Stored records |
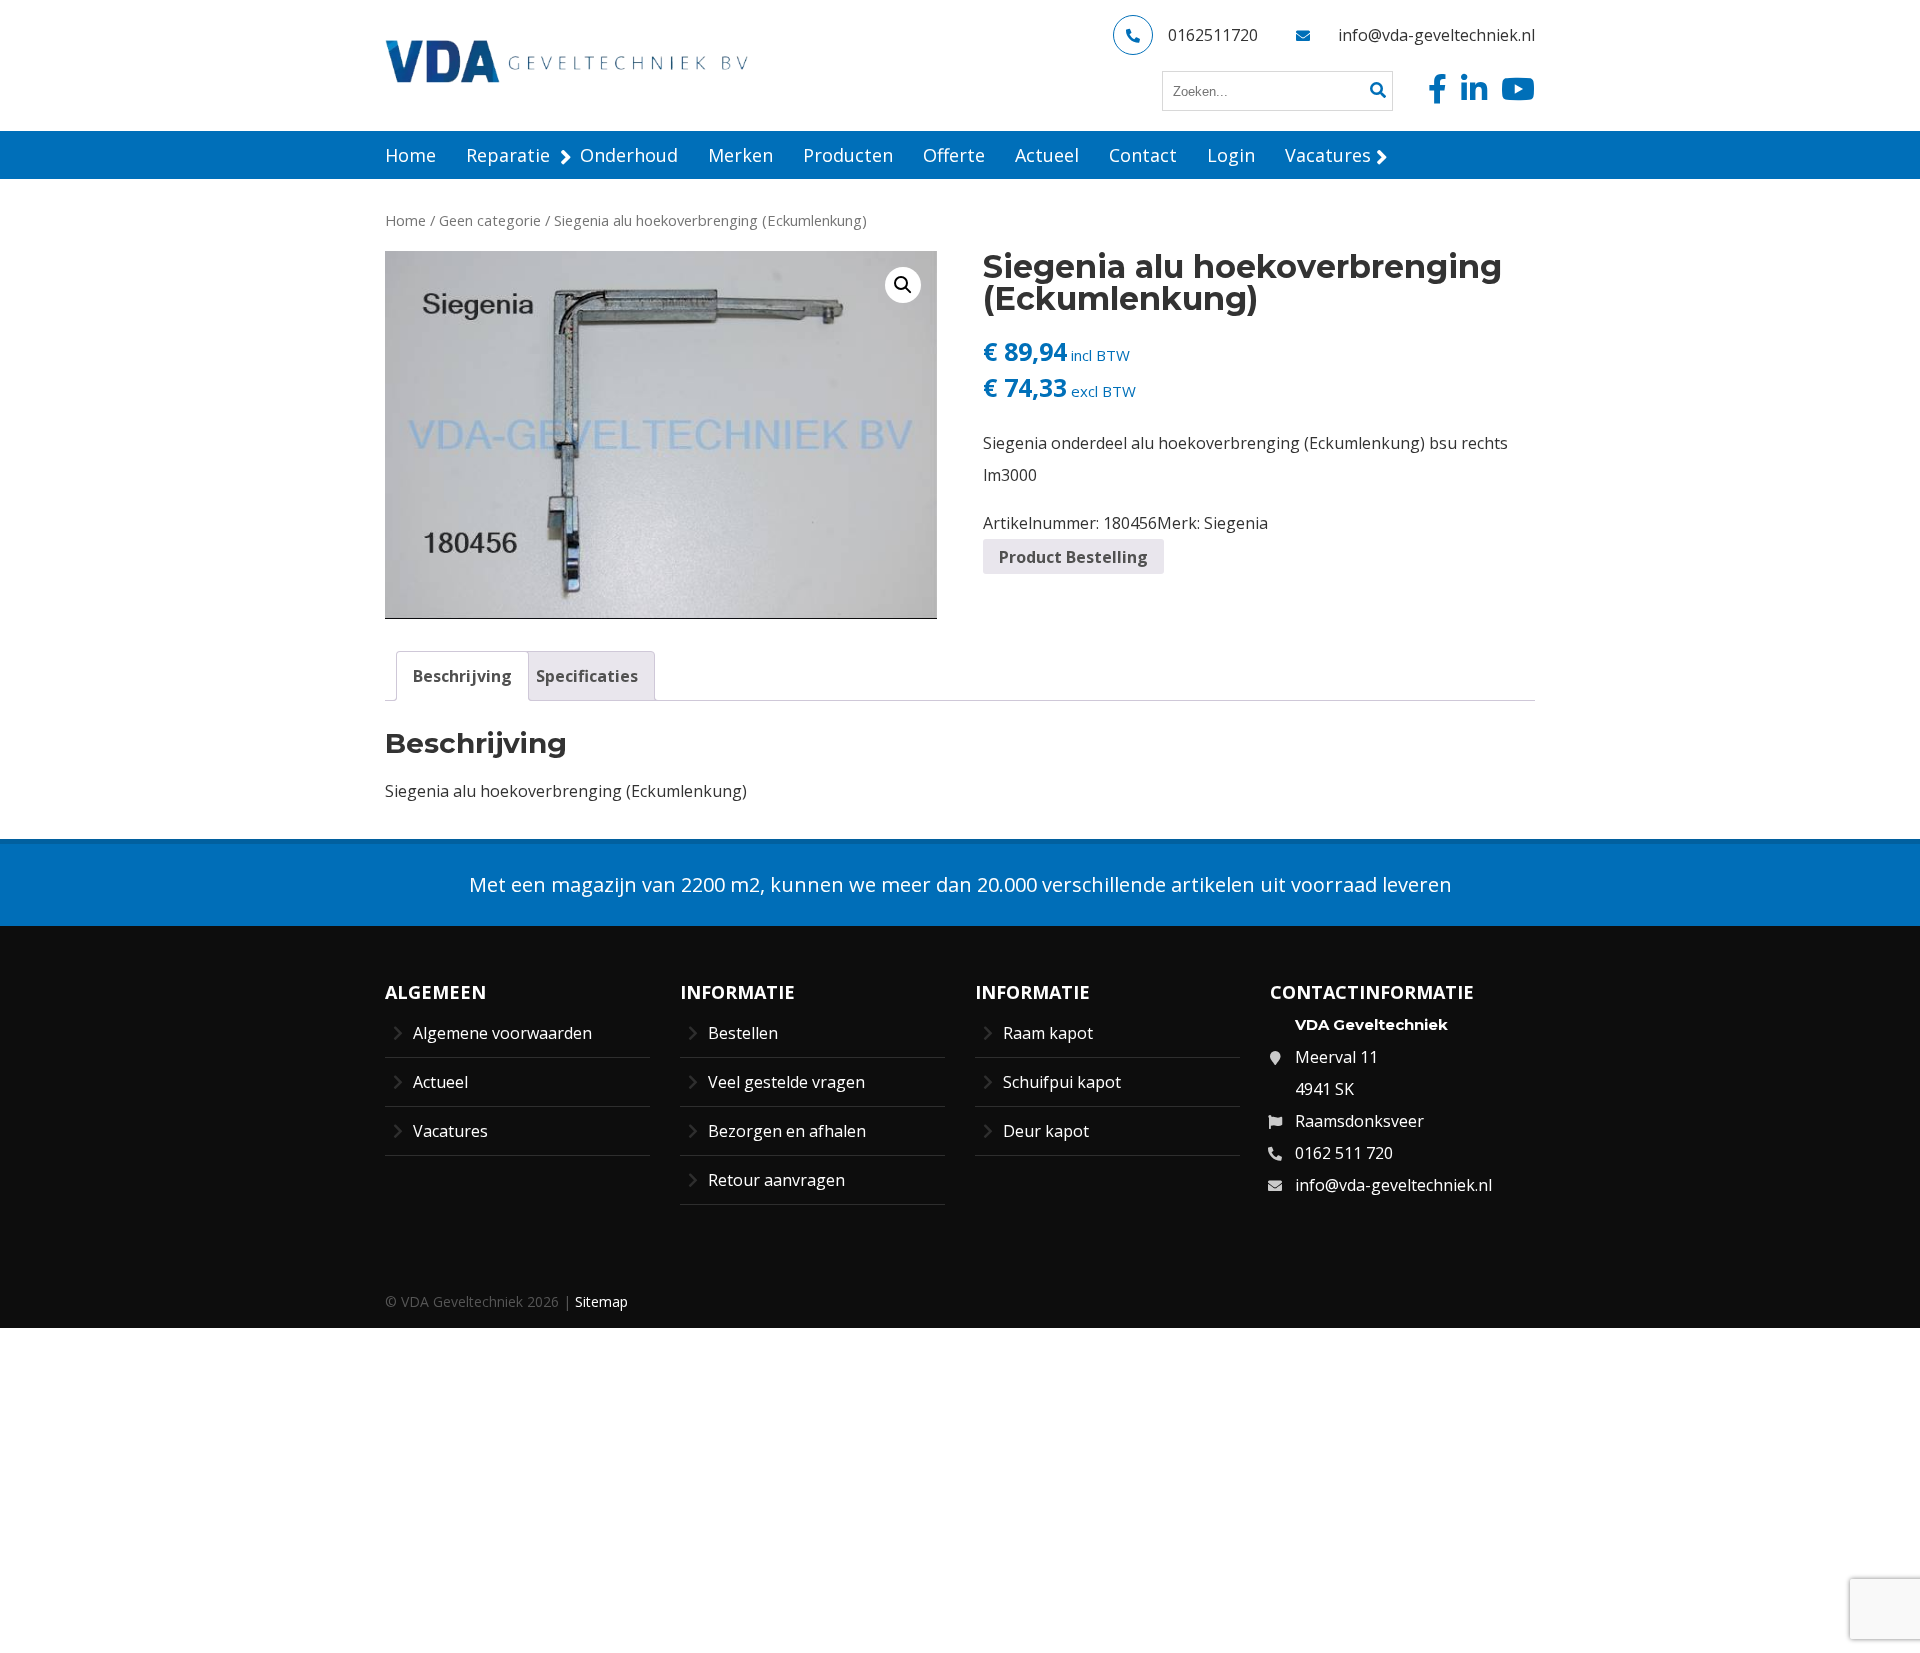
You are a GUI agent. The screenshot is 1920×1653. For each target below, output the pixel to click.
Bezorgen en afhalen (787, 1131)
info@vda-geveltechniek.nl (1436, 35)
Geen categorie (490, 220)
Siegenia (1236, 523)
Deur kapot (1046, 1131)
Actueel (440, 1082)
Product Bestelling (1073, 557)
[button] (903, 285)
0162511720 (1213, 35)
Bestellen (743, 1033)
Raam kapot (1048, 1033)
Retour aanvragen (776, 1180)
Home (405, 220)
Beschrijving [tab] (462, 676)
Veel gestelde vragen (786, 1082)
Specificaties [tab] (587, 676)
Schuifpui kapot (1062, 1082)
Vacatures (450, 1131)
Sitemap (601, 1301)
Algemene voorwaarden (502, 1033)
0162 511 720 (1344, 1153)
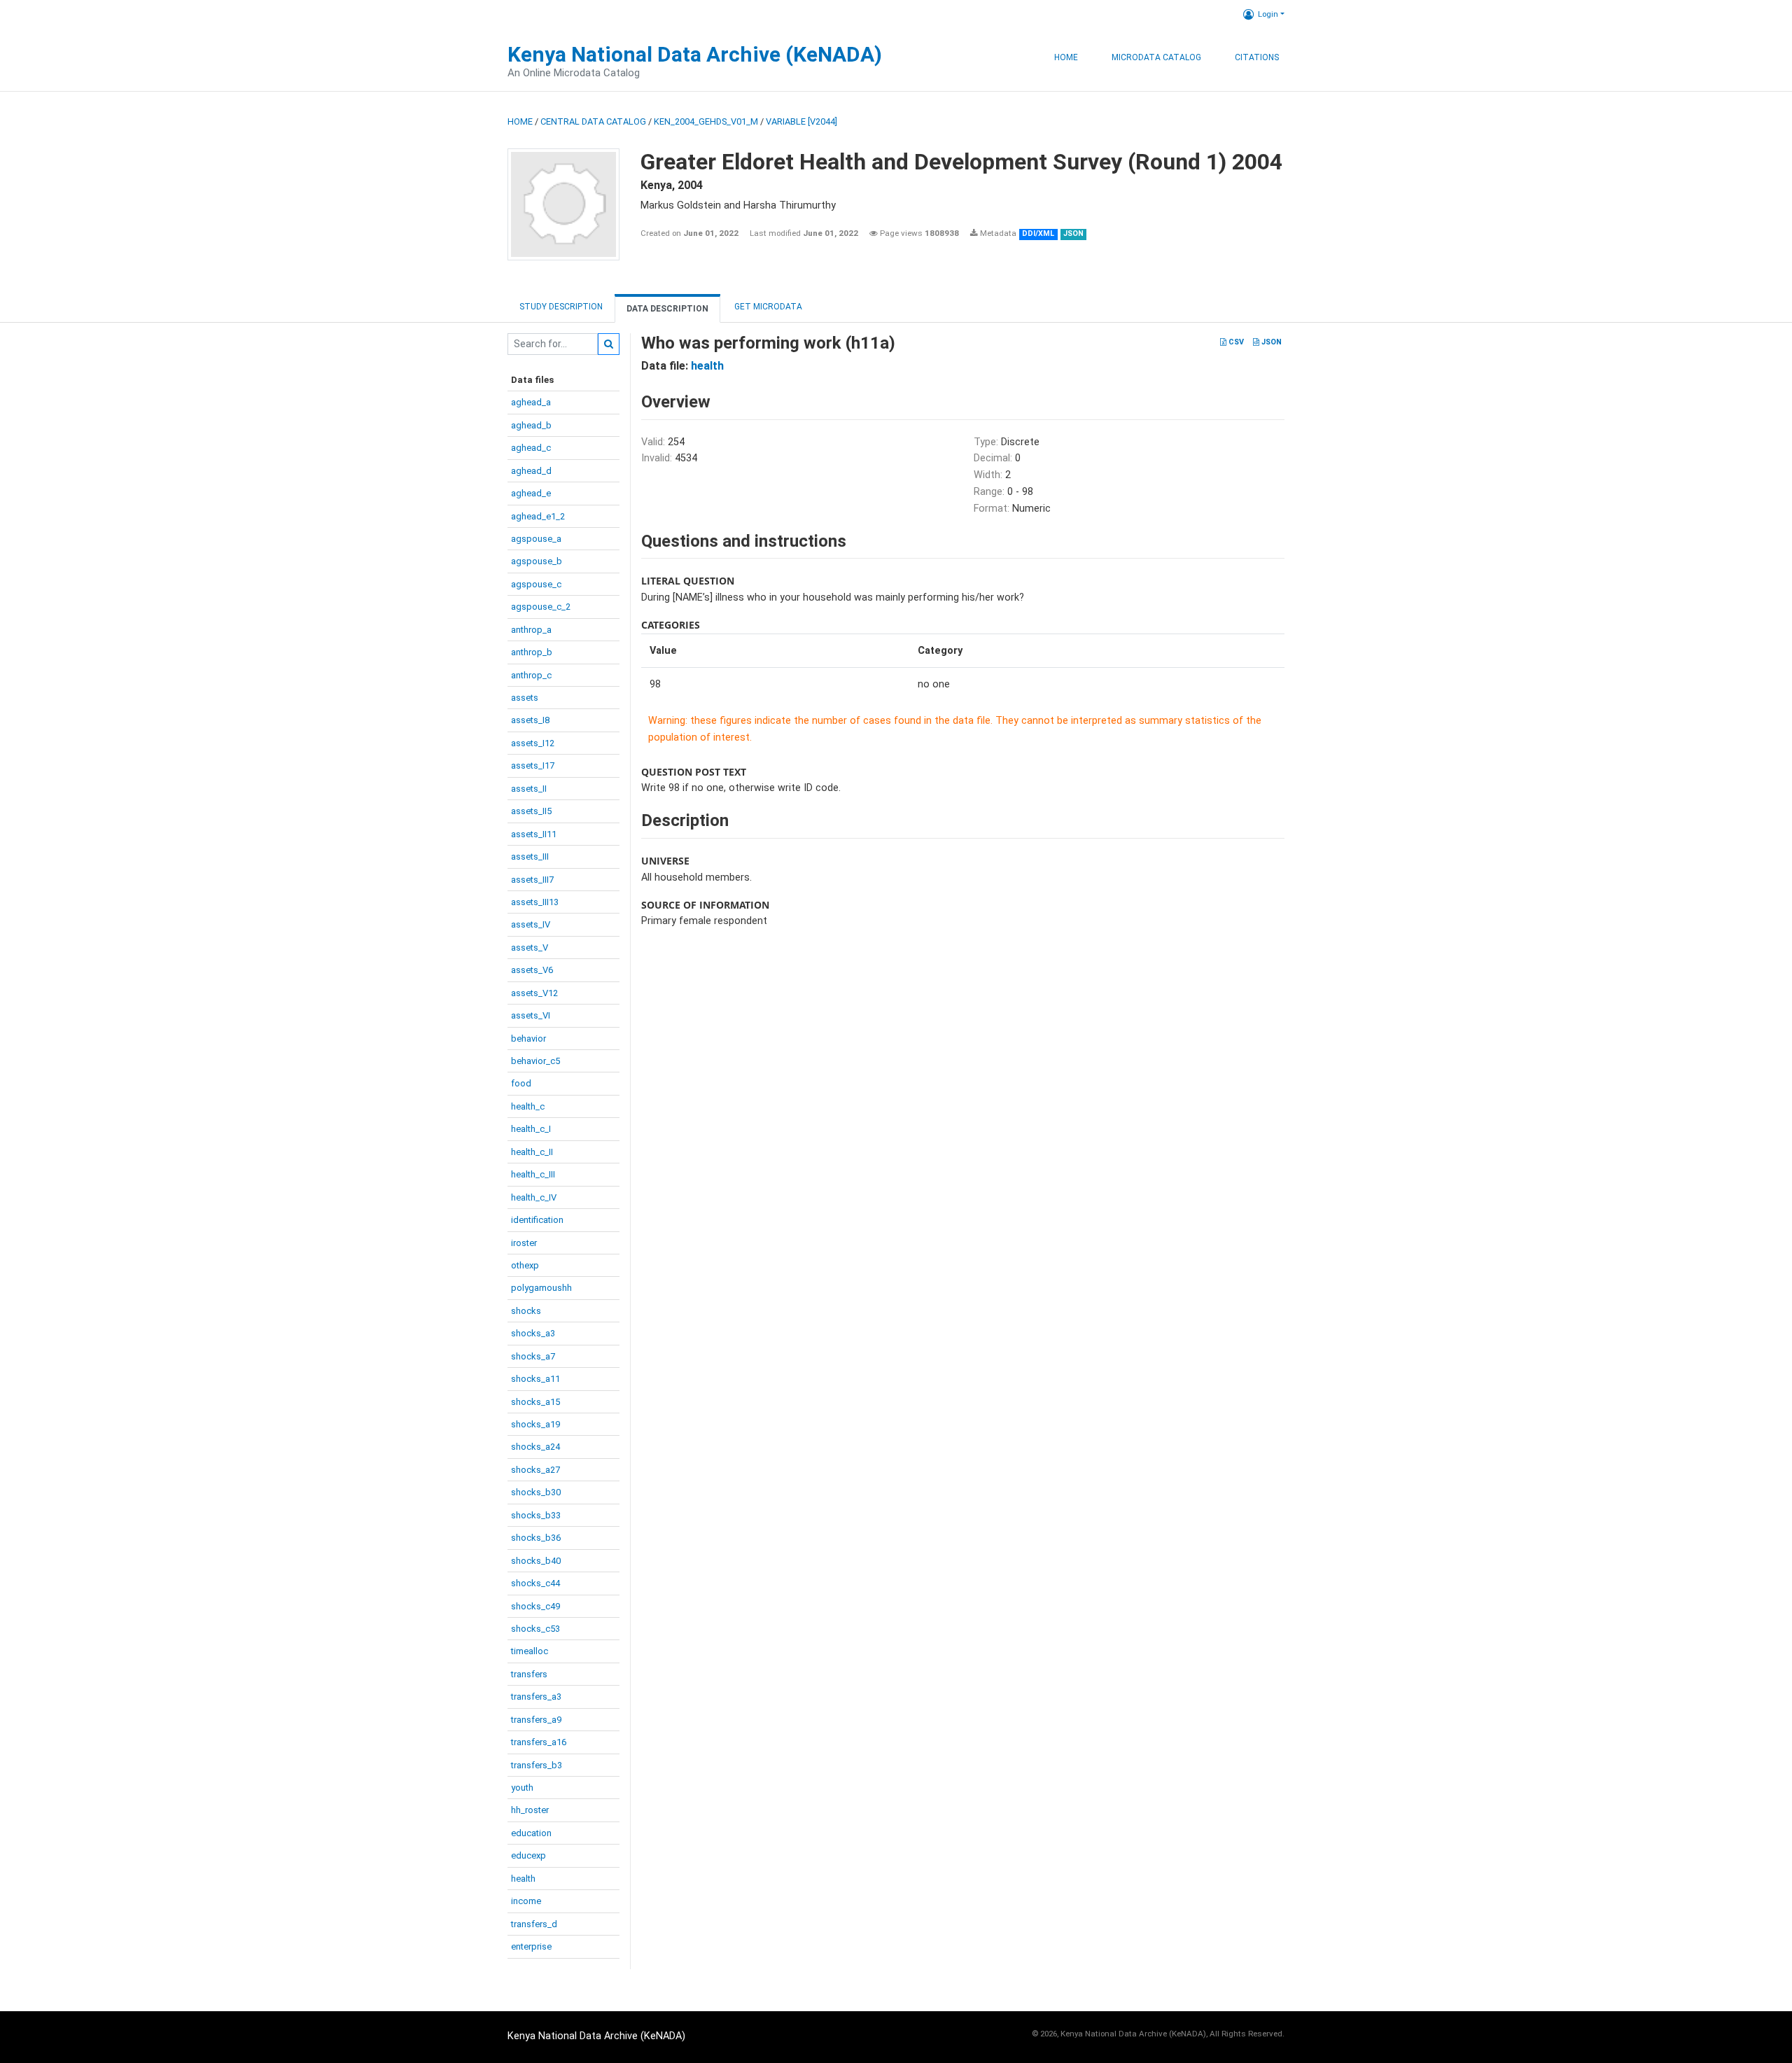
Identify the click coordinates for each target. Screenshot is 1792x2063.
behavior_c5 (535, 1061)
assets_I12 (532, 743)
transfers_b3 (536, 1765)
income (526, 1901)
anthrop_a (531, 629)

What the exercise asks | The answer is to be a bare number, showing how many lines of the records contain "kapot".

Solution for this problem | 3